Key price range and trading ideas
Looking upward, $94,000 is the decisive resistance. If it is effectively broken with the support of macro data, the next target range will point to $97,000–$98,000, and the probability of a breakout is gradually accumulating.
However, if the price breaks below $88,000 after significant data is released, the bullish logic will be completely destroyed, and one should decisively cut losses on long positions and consider switching to bearish positions, targeting deeper levels.
Weekly perspective: Not yet in a real bear market
Although market sentiment is cautious, the weekly structure shows that Bitcoin has not truly entered a bear market. The key is that the long-term structural level of $74,000 has not been broken. Before that, all declines are more inclined toward medium-term adjustments rather than trend reversals.

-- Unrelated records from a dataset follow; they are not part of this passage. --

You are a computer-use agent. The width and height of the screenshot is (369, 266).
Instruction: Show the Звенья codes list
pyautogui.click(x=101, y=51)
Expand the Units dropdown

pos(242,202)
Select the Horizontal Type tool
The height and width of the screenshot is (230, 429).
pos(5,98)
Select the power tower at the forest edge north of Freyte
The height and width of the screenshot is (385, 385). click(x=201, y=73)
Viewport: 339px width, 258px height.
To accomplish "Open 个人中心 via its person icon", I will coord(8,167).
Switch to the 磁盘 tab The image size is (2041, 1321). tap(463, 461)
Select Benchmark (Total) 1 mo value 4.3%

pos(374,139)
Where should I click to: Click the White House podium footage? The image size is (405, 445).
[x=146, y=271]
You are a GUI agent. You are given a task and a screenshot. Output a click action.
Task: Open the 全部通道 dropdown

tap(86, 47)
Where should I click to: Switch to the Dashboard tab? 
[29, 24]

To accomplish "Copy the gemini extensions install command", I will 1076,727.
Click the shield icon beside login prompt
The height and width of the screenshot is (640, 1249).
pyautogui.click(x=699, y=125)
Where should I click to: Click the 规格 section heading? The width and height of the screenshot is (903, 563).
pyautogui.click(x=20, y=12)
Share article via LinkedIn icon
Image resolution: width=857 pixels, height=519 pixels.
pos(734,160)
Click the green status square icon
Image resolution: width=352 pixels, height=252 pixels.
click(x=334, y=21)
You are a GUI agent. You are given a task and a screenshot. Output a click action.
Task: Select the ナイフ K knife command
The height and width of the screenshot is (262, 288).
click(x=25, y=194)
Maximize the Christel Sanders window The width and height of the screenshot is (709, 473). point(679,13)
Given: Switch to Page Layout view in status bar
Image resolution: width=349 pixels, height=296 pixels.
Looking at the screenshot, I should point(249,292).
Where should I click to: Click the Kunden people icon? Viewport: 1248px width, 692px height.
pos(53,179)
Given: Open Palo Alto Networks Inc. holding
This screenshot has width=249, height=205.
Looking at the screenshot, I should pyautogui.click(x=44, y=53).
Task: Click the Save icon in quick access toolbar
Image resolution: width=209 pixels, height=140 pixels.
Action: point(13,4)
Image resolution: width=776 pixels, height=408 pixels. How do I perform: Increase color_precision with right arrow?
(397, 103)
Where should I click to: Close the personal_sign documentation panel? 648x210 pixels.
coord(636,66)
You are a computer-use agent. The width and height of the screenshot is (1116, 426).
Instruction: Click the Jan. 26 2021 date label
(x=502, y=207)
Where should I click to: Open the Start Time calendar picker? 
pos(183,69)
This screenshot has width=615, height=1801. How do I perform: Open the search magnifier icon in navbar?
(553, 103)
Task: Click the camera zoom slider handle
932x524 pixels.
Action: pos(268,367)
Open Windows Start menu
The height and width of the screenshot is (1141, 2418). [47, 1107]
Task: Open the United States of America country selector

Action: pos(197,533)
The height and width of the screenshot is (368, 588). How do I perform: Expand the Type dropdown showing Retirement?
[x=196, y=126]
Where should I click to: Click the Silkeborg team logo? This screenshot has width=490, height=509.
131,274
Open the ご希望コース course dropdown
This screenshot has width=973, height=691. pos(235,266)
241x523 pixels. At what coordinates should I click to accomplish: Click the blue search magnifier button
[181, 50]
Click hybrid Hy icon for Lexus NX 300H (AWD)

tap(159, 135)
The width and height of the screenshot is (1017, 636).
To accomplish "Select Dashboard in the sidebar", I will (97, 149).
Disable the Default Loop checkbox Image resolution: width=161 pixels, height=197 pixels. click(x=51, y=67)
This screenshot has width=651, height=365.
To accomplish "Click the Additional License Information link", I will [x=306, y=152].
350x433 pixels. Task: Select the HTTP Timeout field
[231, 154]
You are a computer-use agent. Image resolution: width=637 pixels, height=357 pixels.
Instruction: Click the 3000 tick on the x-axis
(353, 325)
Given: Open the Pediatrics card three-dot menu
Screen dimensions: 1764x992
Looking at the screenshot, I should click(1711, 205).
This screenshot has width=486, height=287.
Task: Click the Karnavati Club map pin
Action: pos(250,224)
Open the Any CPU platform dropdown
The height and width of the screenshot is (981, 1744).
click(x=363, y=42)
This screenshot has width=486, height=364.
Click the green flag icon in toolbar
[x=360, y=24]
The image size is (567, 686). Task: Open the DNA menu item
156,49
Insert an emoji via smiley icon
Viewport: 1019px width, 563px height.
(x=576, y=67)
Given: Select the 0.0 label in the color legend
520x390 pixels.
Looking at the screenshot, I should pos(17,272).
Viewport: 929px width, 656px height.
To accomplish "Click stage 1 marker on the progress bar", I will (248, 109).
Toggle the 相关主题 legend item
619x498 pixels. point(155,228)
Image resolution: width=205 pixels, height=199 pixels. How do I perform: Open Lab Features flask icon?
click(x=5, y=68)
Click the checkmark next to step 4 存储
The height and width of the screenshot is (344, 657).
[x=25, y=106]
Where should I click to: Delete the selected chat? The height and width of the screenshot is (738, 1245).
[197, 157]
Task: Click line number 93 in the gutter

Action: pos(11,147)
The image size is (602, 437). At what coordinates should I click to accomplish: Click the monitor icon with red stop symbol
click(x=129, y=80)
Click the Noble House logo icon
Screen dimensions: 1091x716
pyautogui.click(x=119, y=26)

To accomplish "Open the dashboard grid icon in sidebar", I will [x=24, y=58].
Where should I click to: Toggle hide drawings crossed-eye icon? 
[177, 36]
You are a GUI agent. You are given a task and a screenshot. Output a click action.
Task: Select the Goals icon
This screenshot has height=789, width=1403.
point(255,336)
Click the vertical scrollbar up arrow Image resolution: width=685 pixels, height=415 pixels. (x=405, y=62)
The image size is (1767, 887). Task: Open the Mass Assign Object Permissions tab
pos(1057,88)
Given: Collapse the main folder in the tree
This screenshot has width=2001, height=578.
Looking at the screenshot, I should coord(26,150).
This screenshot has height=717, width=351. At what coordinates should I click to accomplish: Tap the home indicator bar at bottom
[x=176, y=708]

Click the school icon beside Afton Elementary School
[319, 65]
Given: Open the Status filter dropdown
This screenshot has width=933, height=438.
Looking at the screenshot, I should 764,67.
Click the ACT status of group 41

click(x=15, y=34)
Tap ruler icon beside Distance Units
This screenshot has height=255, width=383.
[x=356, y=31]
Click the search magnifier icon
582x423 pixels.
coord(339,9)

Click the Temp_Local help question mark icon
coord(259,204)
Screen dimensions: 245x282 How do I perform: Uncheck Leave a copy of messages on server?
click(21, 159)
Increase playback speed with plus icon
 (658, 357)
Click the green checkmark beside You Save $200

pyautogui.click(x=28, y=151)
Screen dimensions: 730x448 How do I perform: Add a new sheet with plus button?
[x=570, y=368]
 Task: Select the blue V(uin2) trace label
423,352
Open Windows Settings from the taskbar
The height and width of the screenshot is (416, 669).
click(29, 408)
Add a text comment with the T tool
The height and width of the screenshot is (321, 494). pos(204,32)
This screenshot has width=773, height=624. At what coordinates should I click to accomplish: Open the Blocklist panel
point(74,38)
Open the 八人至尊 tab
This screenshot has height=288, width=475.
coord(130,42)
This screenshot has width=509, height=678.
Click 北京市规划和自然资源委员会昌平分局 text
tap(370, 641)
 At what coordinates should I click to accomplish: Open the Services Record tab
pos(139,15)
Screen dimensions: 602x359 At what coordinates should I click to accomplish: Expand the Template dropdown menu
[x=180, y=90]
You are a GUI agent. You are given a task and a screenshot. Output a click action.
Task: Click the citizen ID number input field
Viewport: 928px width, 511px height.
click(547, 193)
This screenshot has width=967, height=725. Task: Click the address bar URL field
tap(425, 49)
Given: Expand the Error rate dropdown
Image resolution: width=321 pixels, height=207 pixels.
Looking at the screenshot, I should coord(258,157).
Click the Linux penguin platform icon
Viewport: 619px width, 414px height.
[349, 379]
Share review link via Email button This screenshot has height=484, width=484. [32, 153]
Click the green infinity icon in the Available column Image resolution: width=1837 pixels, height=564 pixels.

Historical experience shows that the Federal Reserve has frequently found itself in situations where it 'originally did not lower interest rates but ultimately did,' leading the market to maintain expectations for renewed liquidity easing. This is why prices in the current area have gradually stabilized, without showing panic-induced sell-offs.
Ethereum's structure is clearly stronger than Bitcoin's.
In contrast, Ethereum's technical structure is clearly stronger. The daily chart maintains a bullish pattern of 'higher lows and higher highs,' and the upward trend line has not been broken. After a false breakdown in the short term, it quickly recovered and formed a bullish divergence, creating conditions for continued rebounds.
Short-term targets can focus around $3,200, which corresponds to the starting area of previous downward momentum.


Summary: The direction is about to become clear, controlling positions is key.
Considering macro, capital, and technical structures, the market is waiting for this week's key data to provide final guidance. The weekly chart still maintains a bullish structure, while the daily chart is more viewed as a rebound phase after a decline.
Before the direction is completely confirmed, it is advisable to appropriately reduce positions and control risks. Once a breakout is confirmed, one can add positions in the trend; if key support is lost, one should quickly switch strategies.
The market is not lacking in opportunities; what is lacking is the ability to remain clear-headed at critical junctures. True major trends often unfold amid hesitation.